— 問題 —
以下のレコードをすべて、1行を1つの文字列とするJSONのリストに書き換えてください。空行は含めないでください。
□ □ □
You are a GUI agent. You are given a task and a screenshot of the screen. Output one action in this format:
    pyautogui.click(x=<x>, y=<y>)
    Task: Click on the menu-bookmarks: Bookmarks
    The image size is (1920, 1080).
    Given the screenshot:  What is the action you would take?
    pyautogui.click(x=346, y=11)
□ □ □
— 完成した課題 —
[
  "You are a GUI agent. You are given a task and a screenshot of the screen. Output one action in this format:",
  "    pyautogui.click(x=<x>, y=<y>)",
  "    Task: Click on the menu-bookmarks: Bookmarks",
  "    The image size is (1920, 1080).",
  "    Given the screenshot:  What is the action you would take?",
  "    pyautogui.click(x=346, y=11)"
]